SUPPLIED MATERIAL:
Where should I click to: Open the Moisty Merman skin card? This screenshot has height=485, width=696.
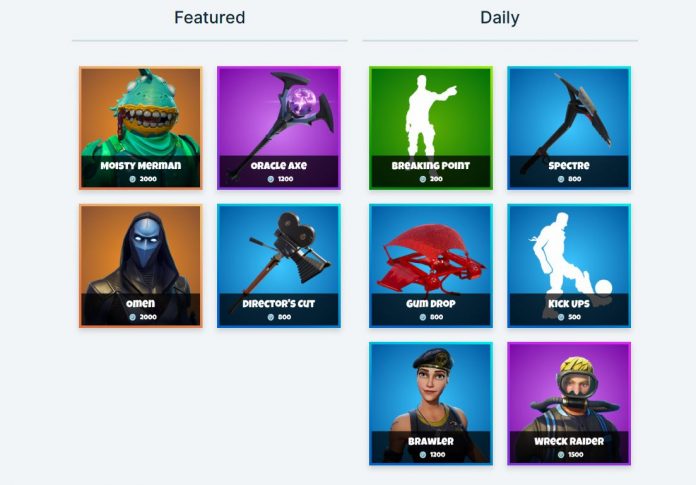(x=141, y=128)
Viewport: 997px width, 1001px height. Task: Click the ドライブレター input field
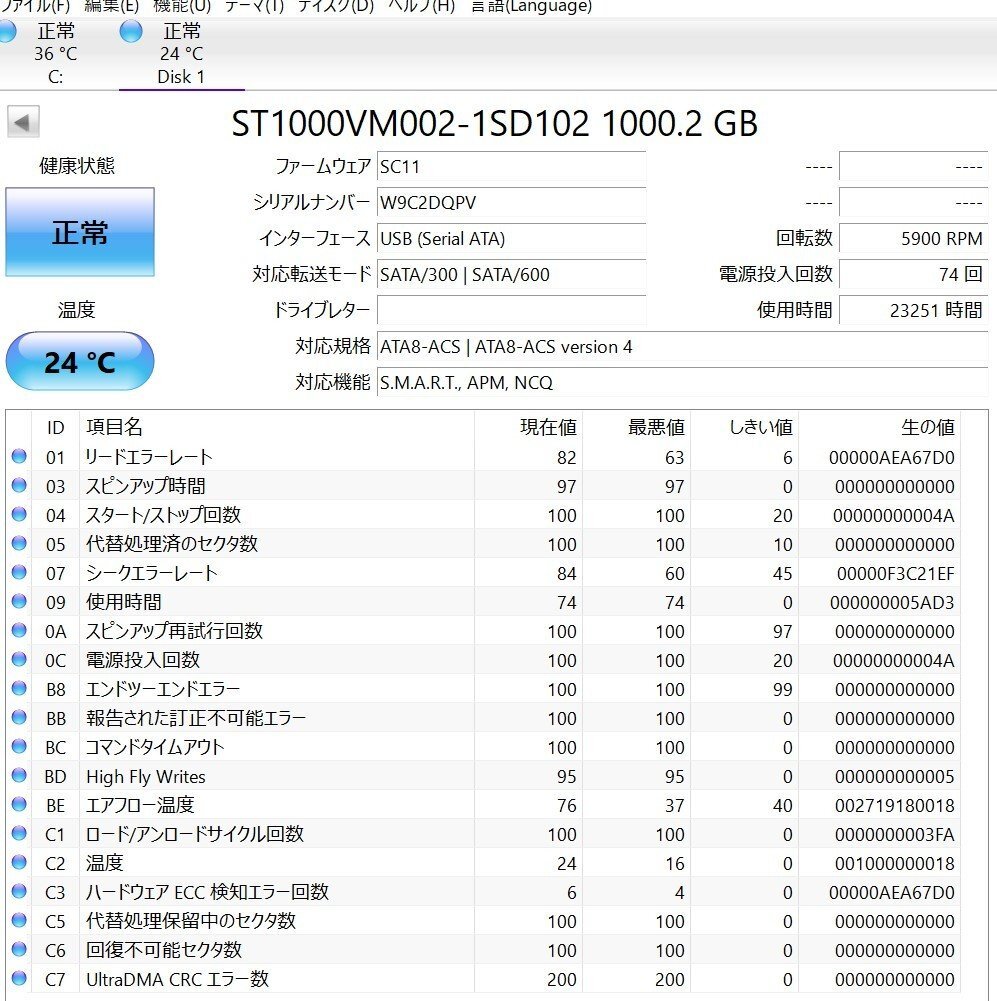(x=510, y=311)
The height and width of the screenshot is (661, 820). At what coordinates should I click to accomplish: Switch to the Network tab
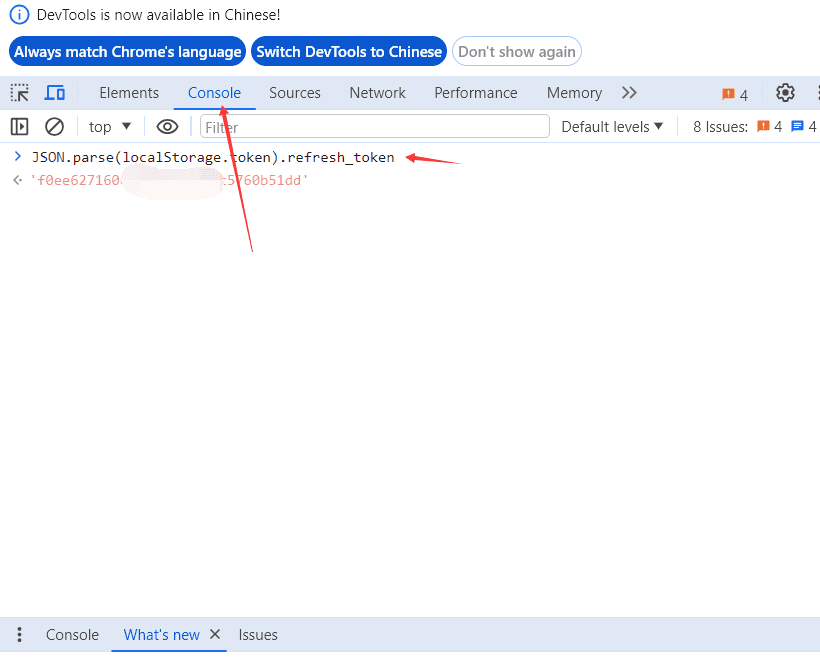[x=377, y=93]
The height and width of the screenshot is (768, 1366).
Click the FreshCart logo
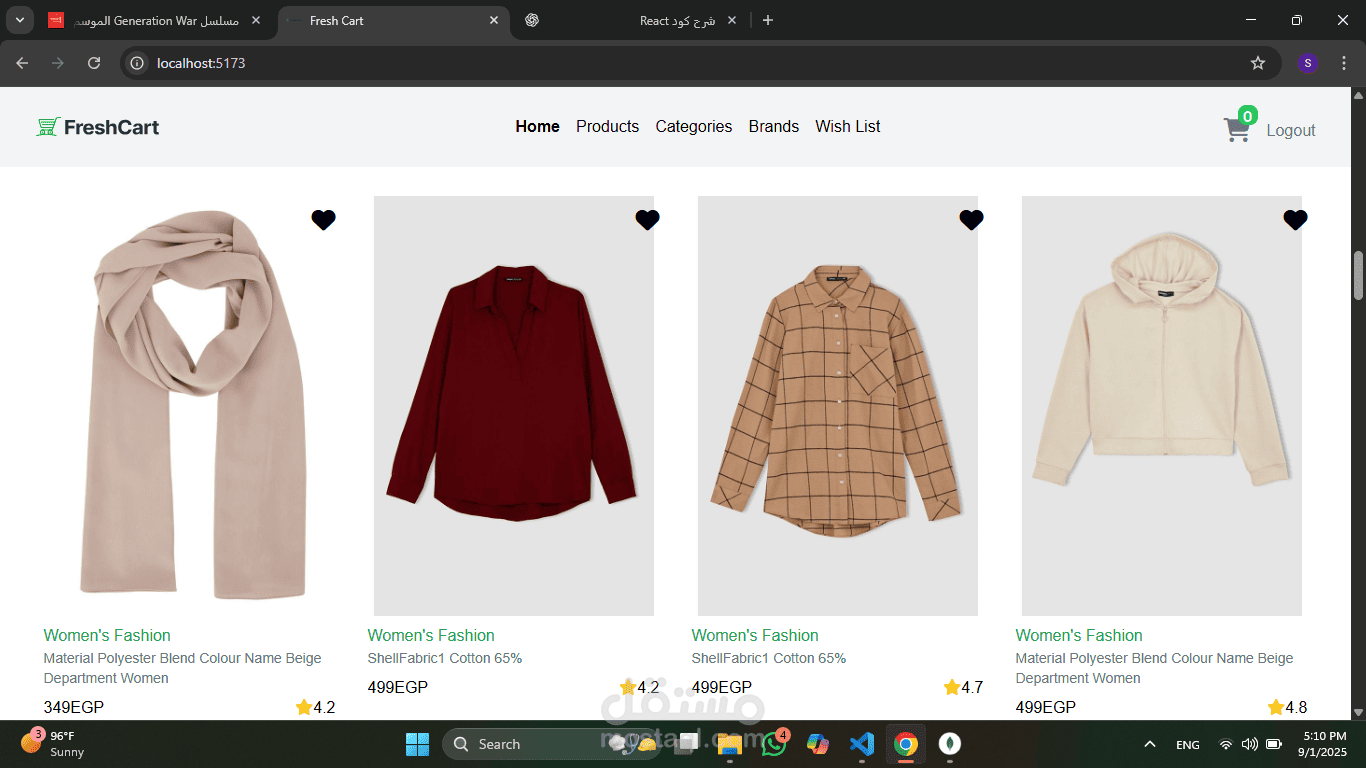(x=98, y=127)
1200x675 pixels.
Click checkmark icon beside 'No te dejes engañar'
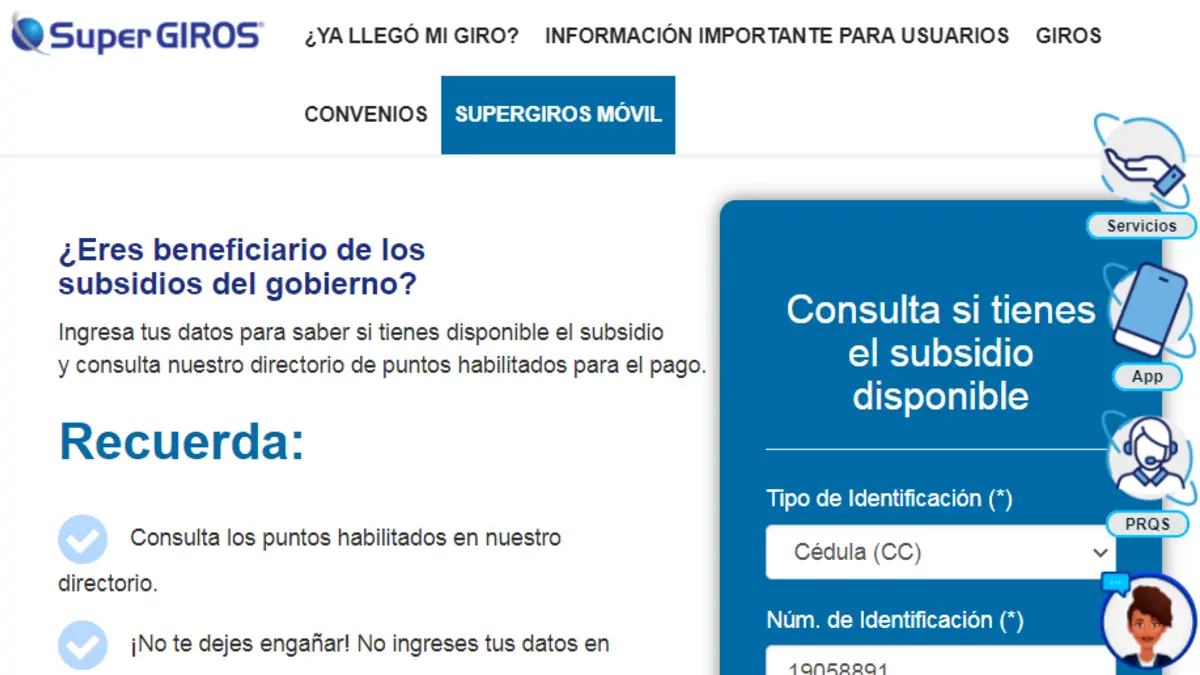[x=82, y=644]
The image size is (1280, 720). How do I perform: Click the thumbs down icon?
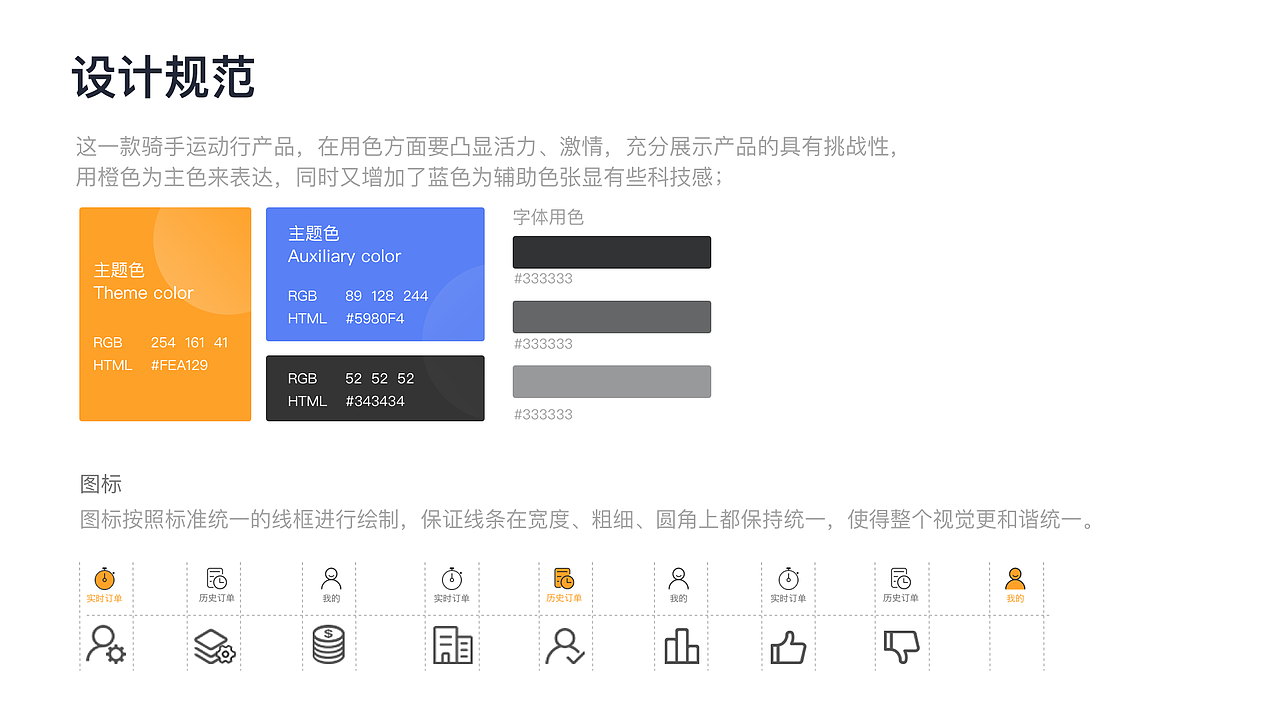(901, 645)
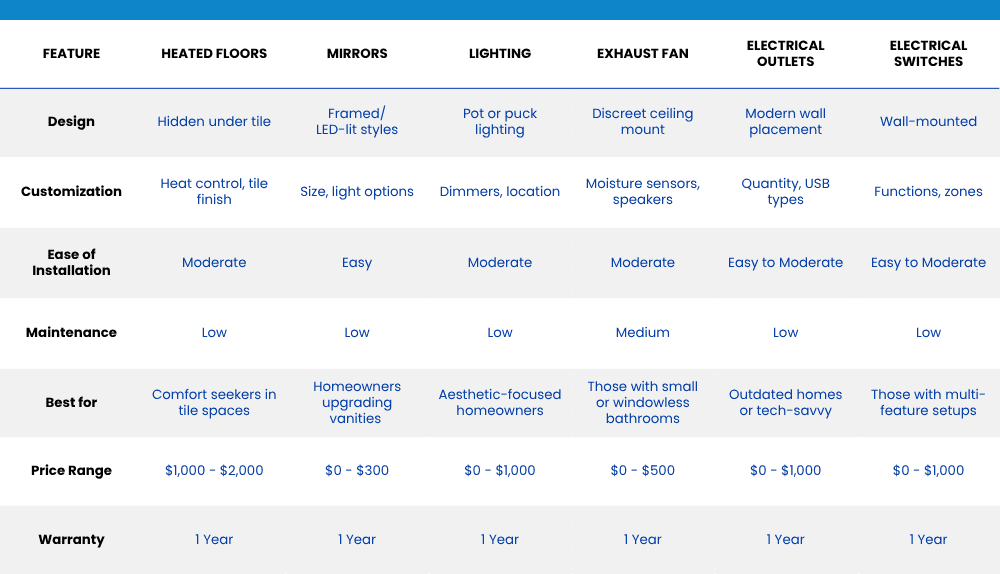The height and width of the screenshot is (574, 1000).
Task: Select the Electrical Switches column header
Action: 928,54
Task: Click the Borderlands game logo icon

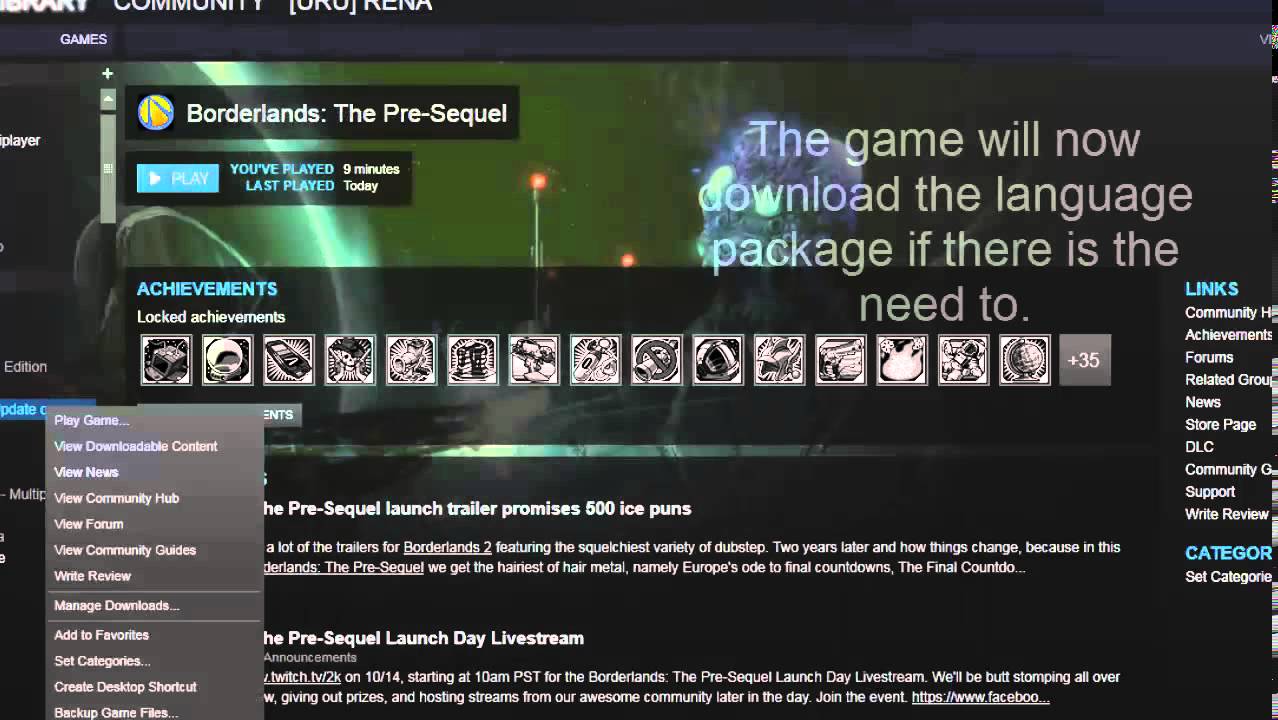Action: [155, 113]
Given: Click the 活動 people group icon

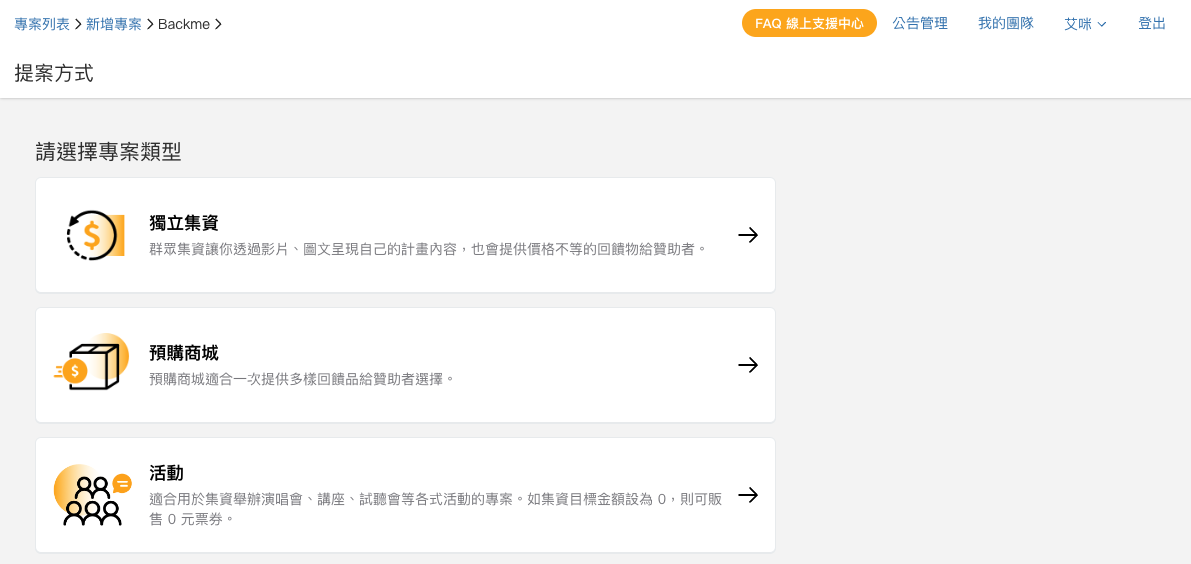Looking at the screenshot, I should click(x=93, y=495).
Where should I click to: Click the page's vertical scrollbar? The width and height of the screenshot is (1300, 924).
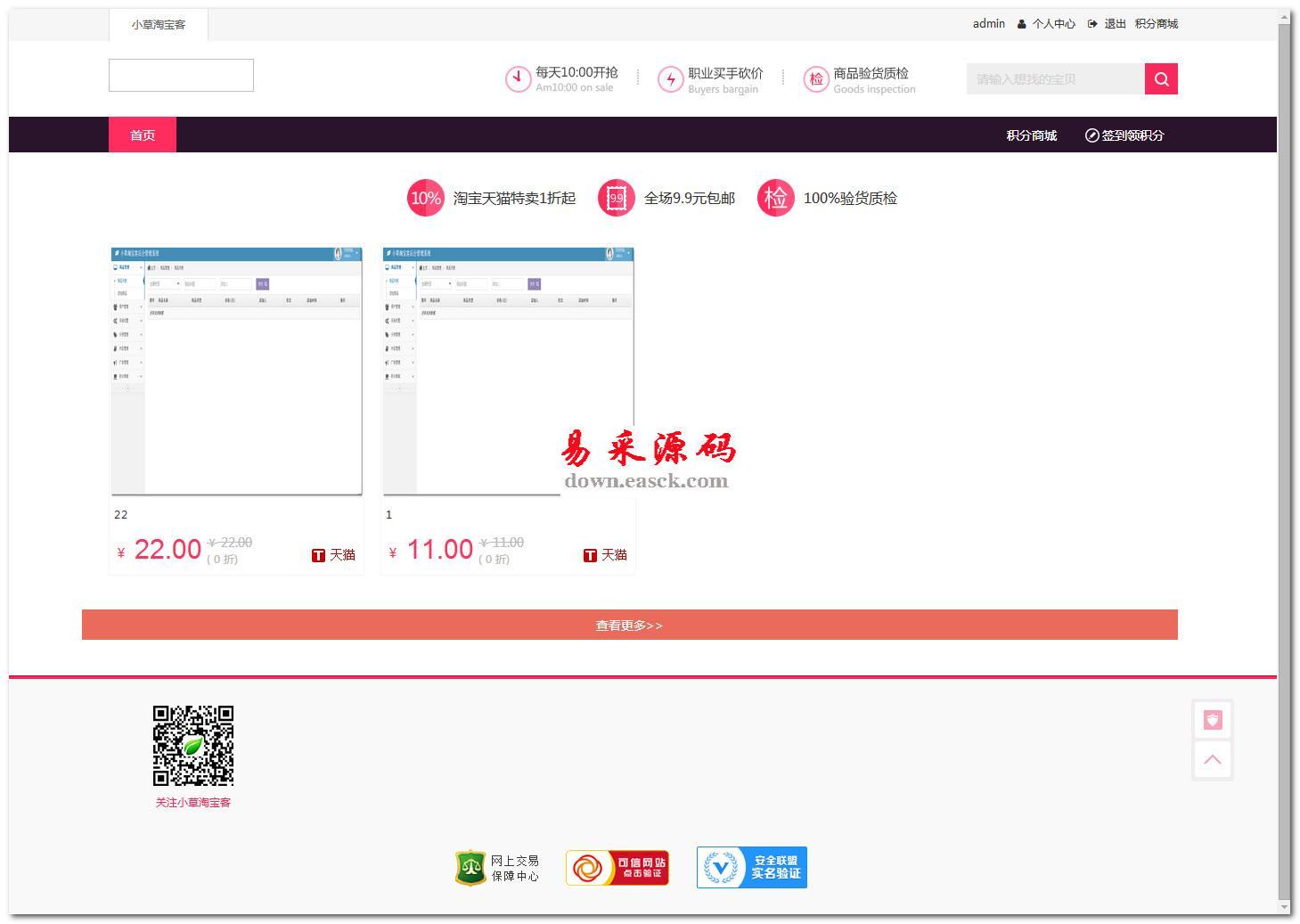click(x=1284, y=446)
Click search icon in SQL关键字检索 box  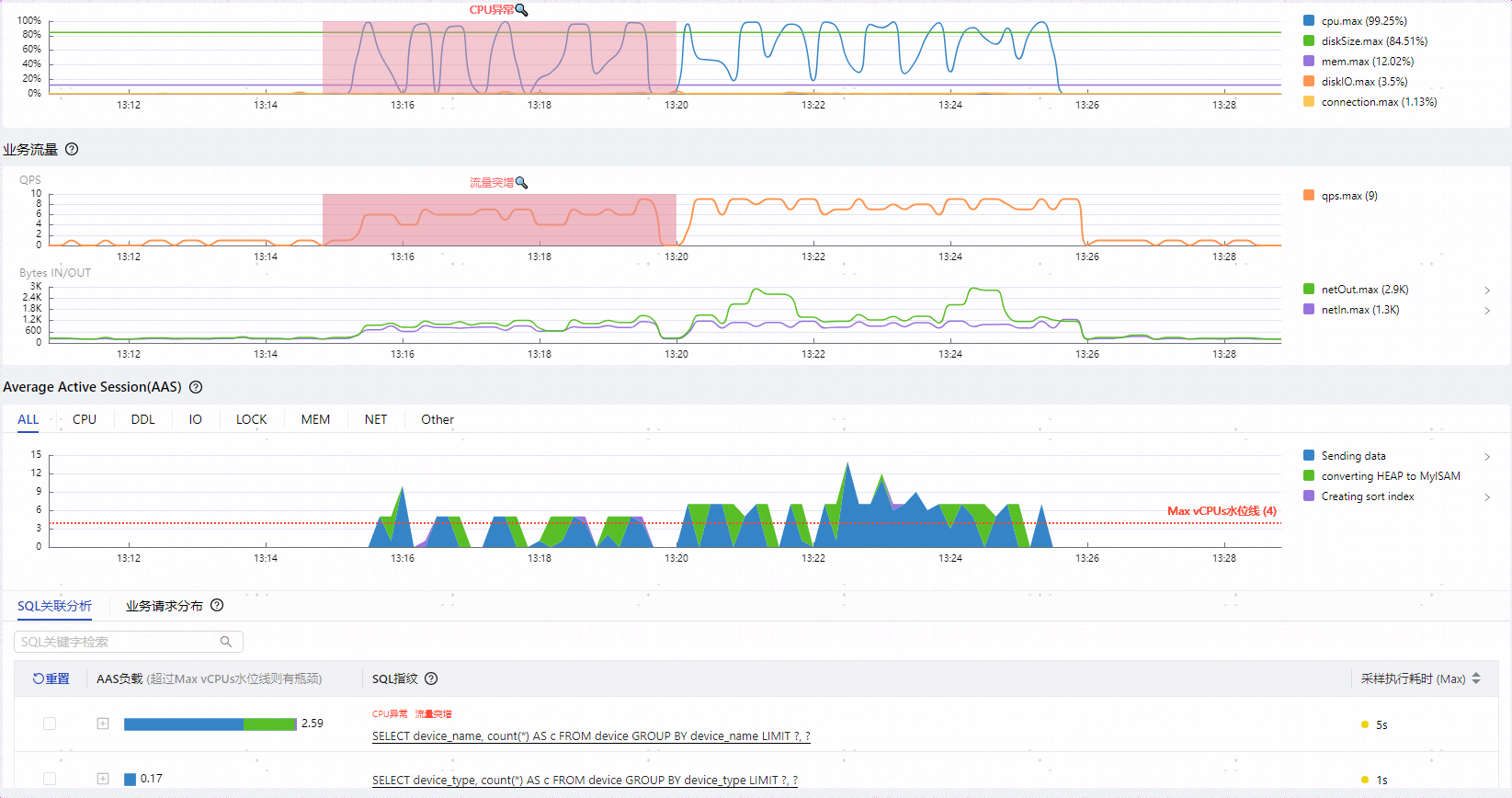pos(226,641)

ACTION ITEM:
Only the lines from the start of the material through the line containing "1200x675 pixels." should be transcribed. Pictures stay out.

WRITTEN SOLUTION:
Where should I click to: Open the Moisty Merman skin card? This screenshot has height=485, width=696.
(x=141, y=128)
Viewport: 997px width, 1001px height. Task: Click the ドライブレター input field
(x=510, y=311)
The height and width of the screenshot is (661, 820). At what coordinates should I click to accomplish: Switch to the Network tab
[x=377, y=93]
The height and width of the screenshot is (768, 1366).
Click the FreshCart logo
(x=98, y=127)
1200x675 pixels.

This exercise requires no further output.